田野市議、市長の責任を問う
返す刀で、先輩市議に「大道につこう」と訴える
 新潟県燕市議会6月定例会での一般質問は、6月16日のタナカ・キン市議の「市内の小学校でのCAPのワークショップの導入」「産業資料館の有効活用」などといい、17日の田野隆夫市議の合併についての追及といい、1年生議員ながら、はっきりとしたポリシーをもって、提案なども交えながら、市長、行政担当者の責任を問い、速やかに実行するよう迫っていた。
 しっかりとした信念を持った市民を、市民が意識的に市議会に送り出すことの重要さを見せつけるとももに、議員は経験年数ではなく、個々の市民としての意識のあり方が重要であることを、1年生議員が証明している。

合併について、市長の責任の重さ追求する田野市議 特に、田野市議は、広域合併の推進という目的意識を持って市議選に挑戦した一人で、当選後の、合併をめぐる市議会の動きを見てきたうえで、高橋甚一市長に、リーダーとしての政治哲学、4市町村の首長はじめ住民に対する道義的責任を質すなど、政治家としてよりも、厳しい社会でもまれてきた一市民として追及。歯切れの悪い高橋市長の答弁に、鼎(かなえ)の軽重が問われさえした。
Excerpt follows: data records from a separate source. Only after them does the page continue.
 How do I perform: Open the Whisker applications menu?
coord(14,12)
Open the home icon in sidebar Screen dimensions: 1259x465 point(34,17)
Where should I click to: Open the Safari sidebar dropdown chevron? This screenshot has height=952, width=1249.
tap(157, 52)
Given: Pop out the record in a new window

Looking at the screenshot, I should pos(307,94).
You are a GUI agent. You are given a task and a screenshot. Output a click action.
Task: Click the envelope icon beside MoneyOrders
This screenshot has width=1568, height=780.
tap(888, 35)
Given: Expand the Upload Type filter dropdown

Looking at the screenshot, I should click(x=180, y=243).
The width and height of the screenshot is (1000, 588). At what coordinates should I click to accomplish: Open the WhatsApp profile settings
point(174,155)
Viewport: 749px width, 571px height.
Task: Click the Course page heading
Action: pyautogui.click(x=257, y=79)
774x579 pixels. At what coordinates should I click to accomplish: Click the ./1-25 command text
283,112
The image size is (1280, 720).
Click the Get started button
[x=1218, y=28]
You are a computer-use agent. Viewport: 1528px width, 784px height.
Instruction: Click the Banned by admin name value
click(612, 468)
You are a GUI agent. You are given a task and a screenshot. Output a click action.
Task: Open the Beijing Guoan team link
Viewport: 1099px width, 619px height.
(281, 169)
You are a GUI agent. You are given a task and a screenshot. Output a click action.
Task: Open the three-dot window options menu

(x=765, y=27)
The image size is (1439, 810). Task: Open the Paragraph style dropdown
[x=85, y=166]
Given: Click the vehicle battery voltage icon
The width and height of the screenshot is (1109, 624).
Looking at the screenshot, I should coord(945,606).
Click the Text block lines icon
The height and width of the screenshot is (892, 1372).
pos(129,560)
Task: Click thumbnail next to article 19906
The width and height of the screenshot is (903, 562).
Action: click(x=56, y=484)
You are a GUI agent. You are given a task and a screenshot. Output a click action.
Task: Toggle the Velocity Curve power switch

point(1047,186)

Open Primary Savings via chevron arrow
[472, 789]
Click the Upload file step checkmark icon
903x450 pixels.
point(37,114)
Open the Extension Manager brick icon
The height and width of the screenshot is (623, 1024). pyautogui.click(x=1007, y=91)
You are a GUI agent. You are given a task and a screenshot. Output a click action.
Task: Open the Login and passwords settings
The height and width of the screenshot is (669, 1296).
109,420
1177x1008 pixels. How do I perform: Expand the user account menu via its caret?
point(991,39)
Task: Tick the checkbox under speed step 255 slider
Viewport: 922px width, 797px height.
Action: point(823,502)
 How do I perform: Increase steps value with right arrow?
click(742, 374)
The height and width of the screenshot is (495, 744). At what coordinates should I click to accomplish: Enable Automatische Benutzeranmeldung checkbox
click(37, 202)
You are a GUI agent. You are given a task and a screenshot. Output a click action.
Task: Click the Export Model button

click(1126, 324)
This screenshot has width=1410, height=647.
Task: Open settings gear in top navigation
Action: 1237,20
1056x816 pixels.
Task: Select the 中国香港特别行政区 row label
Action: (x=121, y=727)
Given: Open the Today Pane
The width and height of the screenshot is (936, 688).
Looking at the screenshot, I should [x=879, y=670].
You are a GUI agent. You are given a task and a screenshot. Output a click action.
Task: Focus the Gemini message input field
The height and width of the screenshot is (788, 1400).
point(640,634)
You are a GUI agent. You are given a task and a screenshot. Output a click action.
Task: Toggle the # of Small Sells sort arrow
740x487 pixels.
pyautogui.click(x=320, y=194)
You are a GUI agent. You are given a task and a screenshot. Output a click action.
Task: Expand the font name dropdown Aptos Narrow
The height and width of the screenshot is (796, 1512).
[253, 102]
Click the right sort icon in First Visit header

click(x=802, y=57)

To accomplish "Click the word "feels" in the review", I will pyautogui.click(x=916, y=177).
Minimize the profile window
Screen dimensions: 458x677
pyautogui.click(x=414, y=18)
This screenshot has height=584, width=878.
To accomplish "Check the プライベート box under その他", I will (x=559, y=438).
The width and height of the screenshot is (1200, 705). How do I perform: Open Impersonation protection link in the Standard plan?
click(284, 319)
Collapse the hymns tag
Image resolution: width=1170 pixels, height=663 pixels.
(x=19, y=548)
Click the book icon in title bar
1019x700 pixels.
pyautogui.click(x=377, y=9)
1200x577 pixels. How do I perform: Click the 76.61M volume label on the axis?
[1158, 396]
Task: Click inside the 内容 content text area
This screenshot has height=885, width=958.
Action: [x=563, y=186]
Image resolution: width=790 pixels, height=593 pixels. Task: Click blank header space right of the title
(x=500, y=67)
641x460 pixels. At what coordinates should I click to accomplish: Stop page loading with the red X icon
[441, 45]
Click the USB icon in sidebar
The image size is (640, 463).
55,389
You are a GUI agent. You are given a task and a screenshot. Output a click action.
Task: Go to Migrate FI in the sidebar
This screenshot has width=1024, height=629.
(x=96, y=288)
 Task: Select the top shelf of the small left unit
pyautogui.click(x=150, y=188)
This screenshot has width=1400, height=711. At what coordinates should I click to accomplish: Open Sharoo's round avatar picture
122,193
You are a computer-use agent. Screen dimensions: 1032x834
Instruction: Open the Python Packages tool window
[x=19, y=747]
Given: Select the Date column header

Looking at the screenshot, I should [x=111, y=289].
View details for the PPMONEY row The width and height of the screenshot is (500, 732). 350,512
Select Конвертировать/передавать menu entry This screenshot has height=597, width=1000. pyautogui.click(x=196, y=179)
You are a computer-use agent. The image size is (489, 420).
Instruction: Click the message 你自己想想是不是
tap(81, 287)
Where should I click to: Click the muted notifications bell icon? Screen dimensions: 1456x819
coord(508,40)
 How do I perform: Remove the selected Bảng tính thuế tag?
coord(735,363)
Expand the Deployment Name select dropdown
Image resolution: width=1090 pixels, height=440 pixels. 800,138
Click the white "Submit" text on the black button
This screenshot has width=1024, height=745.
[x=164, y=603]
 田野市議は、自らが加入している西蒲燕倫理法人会からの情報による明治維新、昭和維新、そして現在の急速で激しい変化の見られる平成維新の状況や、三条新聞の「合流点」に投稿された燕市の中学生の文章「燕と三条が仲良くやってきた県央の共同作業は、いったいどうなるのでしょうか。インターチェンジと新幹線駅が同じところにあるというのは日本でも一カ所で、全国の人は『燕三条』の町がすでにあると思っています。私たちの夢をこわさないでください」、あるいは、今年1月のある銀行の新年会での挨拶で紹介された、「小泉総理が日本の現状を憂いて提案した、日本の国際競争力を世界のトップにするための骨太の方針」を披瀝した上で、高橋市長の考えを質した。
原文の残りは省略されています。